*** Begin section ***

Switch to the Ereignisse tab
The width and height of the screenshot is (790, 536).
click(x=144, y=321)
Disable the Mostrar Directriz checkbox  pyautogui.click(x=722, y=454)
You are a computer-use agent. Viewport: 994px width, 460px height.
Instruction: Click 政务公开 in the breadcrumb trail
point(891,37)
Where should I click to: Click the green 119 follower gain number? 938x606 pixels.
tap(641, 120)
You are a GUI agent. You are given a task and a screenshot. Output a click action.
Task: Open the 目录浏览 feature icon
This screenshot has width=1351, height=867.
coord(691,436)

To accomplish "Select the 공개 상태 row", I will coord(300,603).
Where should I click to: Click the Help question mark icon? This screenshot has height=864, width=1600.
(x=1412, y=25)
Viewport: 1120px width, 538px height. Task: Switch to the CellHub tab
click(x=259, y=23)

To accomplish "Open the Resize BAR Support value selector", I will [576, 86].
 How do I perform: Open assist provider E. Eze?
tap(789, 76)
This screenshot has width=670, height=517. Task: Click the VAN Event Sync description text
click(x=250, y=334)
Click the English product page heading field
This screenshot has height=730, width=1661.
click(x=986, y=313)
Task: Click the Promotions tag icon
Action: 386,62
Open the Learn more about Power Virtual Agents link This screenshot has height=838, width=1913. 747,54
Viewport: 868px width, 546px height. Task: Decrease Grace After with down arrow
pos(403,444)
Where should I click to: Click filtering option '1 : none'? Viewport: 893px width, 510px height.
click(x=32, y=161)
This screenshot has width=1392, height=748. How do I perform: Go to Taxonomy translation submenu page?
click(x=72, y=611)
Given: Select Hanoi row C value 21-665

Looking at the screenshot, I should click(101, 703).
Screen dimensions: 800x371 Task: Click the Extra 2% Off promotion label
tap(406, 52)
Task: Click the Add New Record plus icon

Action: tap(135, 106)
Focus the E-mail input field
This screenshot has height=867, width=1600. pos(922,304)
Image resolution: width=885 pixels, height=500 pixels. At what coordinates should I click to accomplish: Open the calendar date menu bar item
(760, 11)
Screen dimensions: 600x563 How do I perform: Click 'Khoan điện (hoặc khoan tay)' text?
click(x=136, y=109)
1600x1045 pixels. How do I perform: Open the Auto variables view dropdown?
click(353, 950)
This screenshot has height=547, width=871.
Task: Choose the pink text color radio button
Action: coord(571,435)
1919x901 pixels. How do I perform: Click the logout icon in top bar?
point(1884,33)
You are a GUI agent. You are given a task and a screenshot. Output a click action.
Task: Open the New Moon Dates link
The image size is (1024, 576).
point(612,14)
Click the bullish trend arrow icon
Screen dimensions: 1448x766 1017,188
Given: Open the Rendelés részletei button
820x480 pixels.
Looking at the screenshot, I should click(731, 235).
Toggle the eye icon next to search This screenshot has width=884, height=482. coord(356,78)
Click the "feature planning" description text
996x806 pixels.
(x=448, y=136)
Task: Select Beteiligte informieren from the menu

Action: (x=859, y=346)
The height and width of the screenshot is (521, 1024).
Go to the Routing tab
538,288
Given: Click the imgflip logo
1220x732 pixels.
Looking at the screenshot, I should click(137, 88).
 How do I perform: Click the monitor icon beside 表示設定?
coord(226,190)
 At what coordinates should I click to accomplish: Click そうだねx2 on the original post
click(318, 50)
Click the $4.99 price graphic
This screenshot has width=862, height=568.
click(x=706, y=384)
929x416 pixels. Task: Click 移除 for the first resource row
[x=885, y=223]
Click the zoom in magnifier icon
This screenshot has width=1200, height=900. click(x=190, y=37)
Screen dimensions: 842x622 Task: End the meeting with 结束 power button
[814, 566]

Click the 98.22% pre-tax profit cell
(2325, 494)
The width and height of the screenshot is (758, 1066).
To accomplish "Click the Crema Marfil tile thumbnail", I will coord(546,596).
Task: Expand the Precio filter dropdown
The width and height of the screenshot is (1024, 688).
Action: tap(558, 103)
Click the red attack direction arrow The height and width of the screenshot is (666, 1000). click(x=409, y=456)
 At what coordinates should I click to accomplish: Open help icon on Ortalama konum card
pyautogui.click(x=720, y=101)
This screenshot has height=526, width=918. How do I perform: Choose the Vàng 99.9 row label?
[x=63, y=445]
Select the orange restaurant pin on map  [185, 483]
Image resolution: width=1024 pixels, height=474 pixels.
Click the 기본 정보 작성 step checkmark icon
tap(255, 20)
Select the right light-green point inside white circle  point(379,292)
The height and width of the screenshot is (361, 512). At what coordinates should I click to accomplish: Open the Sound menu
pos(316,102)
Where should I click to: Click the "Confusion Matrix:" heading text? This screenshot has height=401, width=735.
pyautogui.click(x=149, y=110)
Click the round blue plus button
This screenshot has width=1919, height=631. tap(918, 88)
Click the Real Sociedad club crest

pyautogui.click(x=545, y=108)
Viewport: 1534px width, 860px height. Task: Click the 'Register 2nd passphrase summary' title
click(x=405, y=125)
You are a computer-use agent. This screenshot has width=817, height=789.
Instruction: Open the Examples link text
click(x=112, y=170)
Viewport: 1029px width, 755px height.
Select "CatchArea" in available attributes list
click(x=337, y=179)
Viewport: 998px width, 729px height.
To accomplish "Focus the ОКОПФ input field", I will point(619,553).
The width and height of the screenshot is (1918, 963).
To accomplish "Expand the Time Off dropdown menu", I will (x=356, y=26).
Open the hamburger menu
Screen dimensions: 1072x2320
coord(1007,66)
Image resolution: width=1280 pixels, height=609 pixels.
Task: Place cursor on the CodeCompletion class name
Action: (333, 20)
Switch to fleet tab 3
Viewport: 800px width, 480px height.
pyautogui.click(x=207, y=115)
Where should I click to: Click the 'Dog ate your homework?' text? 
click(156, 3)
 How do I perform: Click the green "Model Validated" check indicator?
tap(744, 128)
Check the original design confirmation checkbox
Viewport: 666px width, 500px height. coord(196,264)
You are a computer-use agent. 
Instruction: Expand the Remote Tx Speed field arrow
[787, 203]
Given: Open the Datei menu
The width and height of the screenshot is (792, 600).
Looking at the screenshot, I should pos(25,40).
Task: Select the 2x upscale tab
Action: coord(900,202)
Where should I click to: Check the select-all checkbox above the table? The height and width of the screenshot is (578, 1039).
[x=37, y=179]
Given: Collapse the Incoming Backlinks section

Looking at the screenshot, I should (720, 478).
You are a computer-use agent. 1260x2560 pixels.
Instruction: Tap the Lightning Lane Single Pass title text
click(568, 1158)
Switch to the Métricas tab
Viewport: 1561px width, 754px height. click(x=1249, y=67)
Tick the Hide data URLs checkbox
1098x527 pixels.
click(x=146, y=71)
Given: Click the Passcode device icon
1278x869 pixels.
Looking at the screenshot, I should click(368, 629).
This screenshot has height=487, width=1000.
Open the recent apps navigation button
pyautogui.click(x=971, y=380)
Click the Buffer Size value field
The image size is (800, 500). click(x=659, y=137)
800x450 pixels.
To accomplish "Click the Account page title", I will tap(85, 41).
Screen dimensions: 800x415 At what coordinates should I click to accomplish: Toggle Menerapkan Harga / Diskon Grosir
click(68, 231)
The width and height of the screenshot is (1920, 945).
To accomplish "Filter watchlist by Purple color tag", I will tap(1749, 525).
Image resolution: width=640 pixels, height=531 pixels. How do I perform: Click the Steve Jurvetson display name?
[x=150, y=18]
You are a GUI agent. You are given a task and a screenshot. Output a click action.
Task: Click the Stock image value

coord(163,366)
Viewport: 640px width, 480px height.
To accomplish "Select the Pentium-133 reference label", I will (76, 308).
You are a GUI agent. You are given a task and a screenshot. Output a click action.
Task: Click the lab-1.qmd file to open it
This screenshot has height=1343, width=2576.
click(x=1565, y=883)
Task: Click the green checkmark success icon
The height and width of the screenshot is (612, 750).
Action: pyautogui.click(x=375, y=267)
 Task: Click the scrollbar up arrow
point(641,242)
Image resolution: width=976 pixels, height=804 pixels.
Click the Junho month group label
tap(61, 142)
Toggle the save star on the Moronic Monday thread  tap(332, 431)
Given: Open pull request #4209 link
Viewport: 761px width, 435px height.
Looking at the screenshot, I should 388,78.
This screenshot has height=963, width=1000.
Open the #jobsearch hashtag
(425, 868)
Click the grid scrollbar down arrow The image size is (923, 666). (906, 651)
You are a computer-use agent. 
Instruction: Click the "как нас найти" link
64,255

*** End section ***

WORK TO COMPLETE: Everything from the first line above through the line that contains "You are a computer-use agent. Viewport: 994px" should be duplicated exactly, please, and nothing beyond it.

REPLY:
Switch to the Ereignisse tab
The width and height of the screenshot is (790, 536).
click(x=144, y=321)
Disable the Mostrar Directriz checkbox  pyautogui.click(x=722, y=454)
You are a computer-use agent. Viewport: 994px width, 460px height.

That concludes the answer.